ISO 18841 Update: What the Draft International Standard Means for Language Service Providers

The publication of a new Draft International Standard (DIS) for ISO 18841 marks an important moment for organisations involved in interpreting services and for certification bodies that audit against specialist language-industry standards. 

Although it is useful to start thinking about what these changes mean for your organisation, there is no need to make any changes yet and your existing ISO 18841 Certificates with ATC Certification remain valid. 

This article explains why ISO standards are updated, what a Draft International Standard actually means, how transition typically works from a certification perspective, and what the early, headline changes in the ISO 18841 draft appear to focus on. It is written specifically for language service providers managing compliance and certification.

Why ISO standards are updated

ISO standards are reviewed on a regular cycle to ensure they remain relevant, credible, and aligned with how industries actually operate. For language services, this is particularly important. The sector continues to evolve through technology-enabled workflows, greater outsourcing complexity, increased client scrutiny, and heightened expectations around competence, confidentiality and service consistency.

An update to ISO 18841 reflects accumulated industry experience since the last edition was published. It allows ISO technical committees to clarify ambiguous requirements, address gaps that have emerged in practice, and better align the standard with related frameworks such as ISO 17100. The intent is not to make compliance harder for its own sake, but to keep certification meaningful and defensible.
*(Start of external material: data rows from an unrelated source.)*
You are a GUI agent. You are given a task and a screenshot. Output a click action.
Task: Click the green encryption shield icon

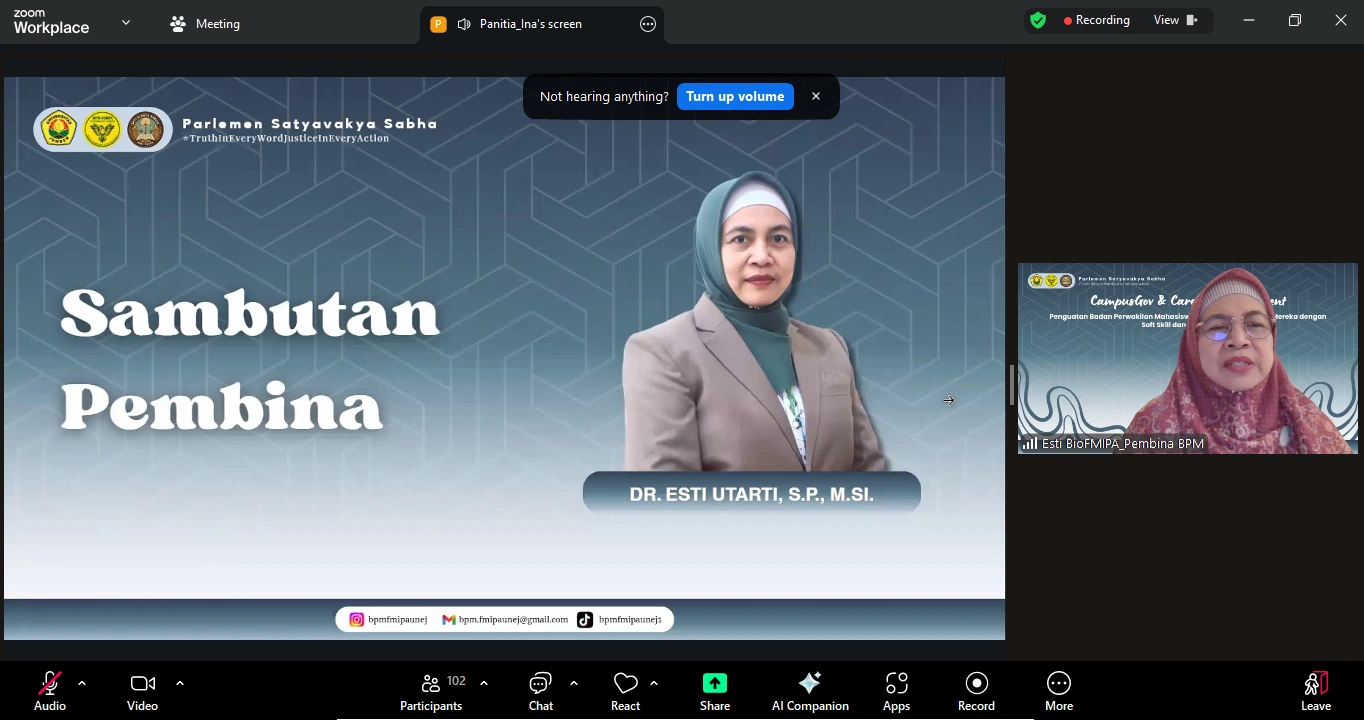tap(1038, 20)
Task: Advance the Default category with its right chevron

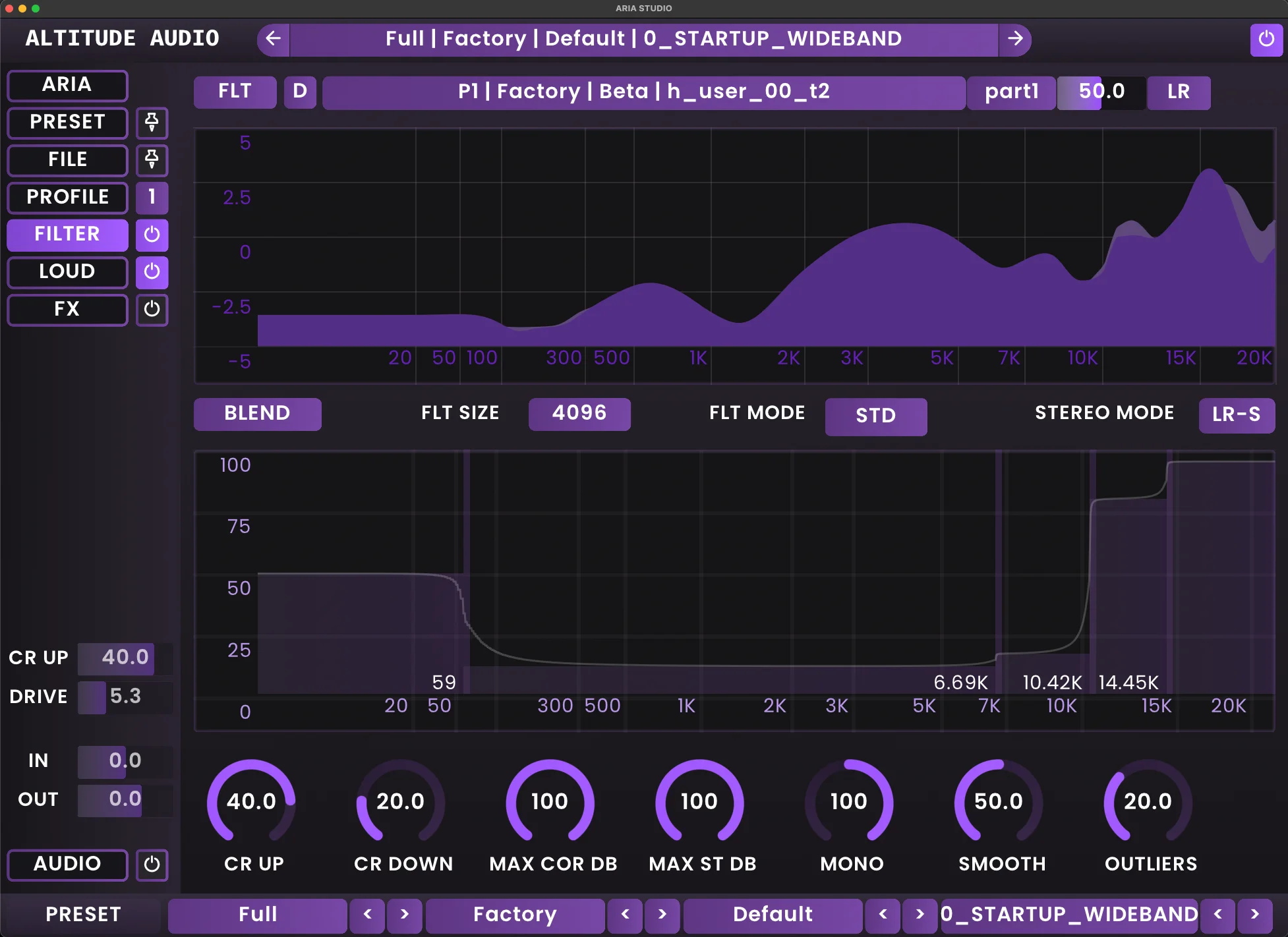Action: point(919,915)
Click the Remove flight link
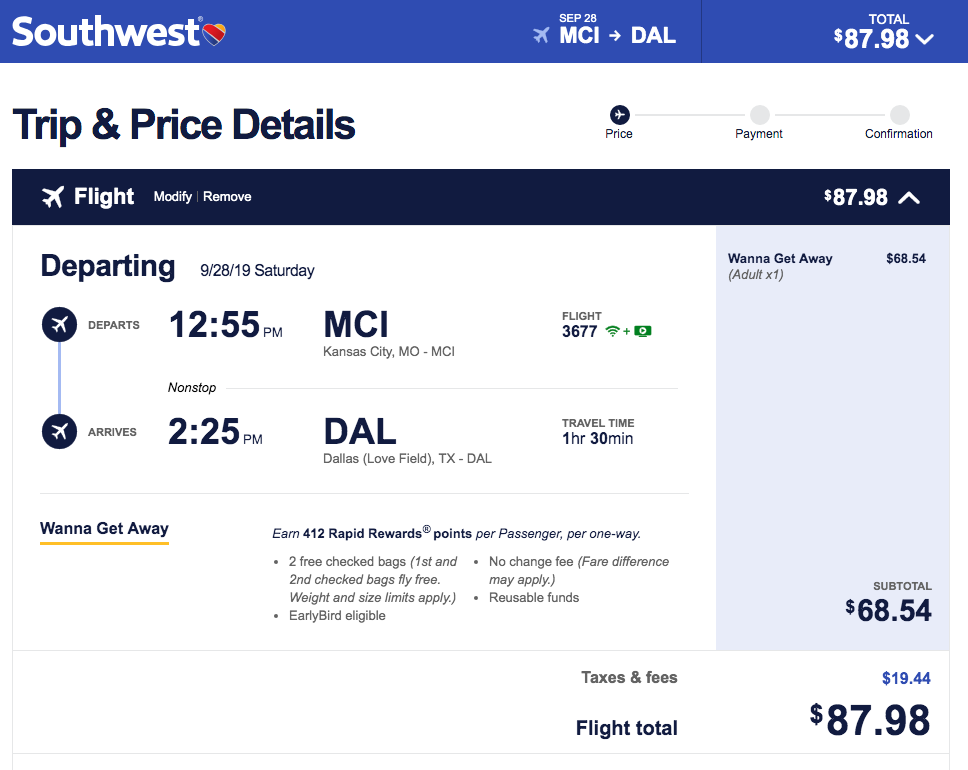The width and height of the screenshot is (968, 770). click(227, 197)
What a Draft International Standard actually means

A Draft International Standard is a late but not final stage in the ISO development process. By the time a document reaches DIS, its structure and core intent are largely agreed, but the content is still subject to international comment and formal voting by national standards bodies.

The key point for certified organisations is this: a draft standard has no contractual or certification force. Certification bodies cannot certify against it, and clients certified to the current version of ISO 18841 do not need to take any action at this stage. The existing published standard remains fully valid until a new edition is formally issued.

Treat the DIS as an insight into future expectations, not a trigger for immediate system change.

The transition process from a certification perspective

When ISO 18841 is eventually published as a full International Standard, ATC Certification will move into a structured transition phase. In line with established ISO practice, this typically includes a three-year transition period

During that time: 

  • Existing certificates remain valid to the old standard.
  • Organisations can transition at a planned pace, usually aligned to surveillance or recertification audits.
  • New applicants may be offered certification to either the old or new edition for a defined period, depending on accreditation rules.

At ATC Certification, no certification to a revised standard is offered until our auditors are fully trained and assessed as competent against the new requirements. 

Certification credibility depends not just on the wording of the standard, but on the competence of the people applying it. ATC Certification prides ourselves on maintaining a leading team of language industry expert auditors. 

The certification process itself remains compliant with ISO 17065, ensuring impartiality, consistency and transparency throughout the transition.

Indicative areas of change in the ISO 18841 draft

While the document is still a draft and subject to change, the DIS for ISO 18841 appears to place greater emphasis on several themes that reflect how interpreting services are now delivered in practice.

There is clearer articulation of interpreter competence management, including expectations around ongoing professional development rather than one-off qualification checks. The draft also strengthens requirements around service delivery planning, particularly where remote or technology-mediated interpreting is used, reflecting the realities of modern assignments.

Another noticeable direction of travel is increased focus on process control and accountability across the end-to-end interpreting service. This includes clearer responsibilities for pre-assignment preparation, client communication, and post-assignment review. These are areas where organisations often operate informally but are now being pulled into a more auditable framework.

Risk management and confidentiality also feature more explicitly, aligning ISO 18841 more closely with client expectations around data protection, impartiality and ethical conduct. None of this is radical, but it does signal a tightening of expectations around consistency and evidence.

What certified organisations should do now

At this stage, the correct response to the ISO 18841 Update is restraint, not action. Certified clients do not need to change their management systems, documentation or processes yet. Premature changes based on a draft document risk wasted effort and misalignment if the final text changes.

However it is sensible to maintain an awareness of the change, sign up to our newsletter to stay updated

ATC will continue to monitor the development of ISO 18841, contribute where appropriate through the standards process, and communicate clearly with certified clients once a published standard and formal transition arrangements are confirmed.

Keeping certification meaningful

ISO certification only has value when it reflects real competence in a real industry. The update to ISO 18841 is part of that ongoing discipline. For now, it is a signal of evolution, not an instruction to act.

When the time comes, ATC Certification will ensure auditors are trained, transition arrangements are proportionate, and language service providers are supported through a clear and credible certification process. Until then, the message is simple: stay informed, stay compliant with the current standard, and ignore the noise.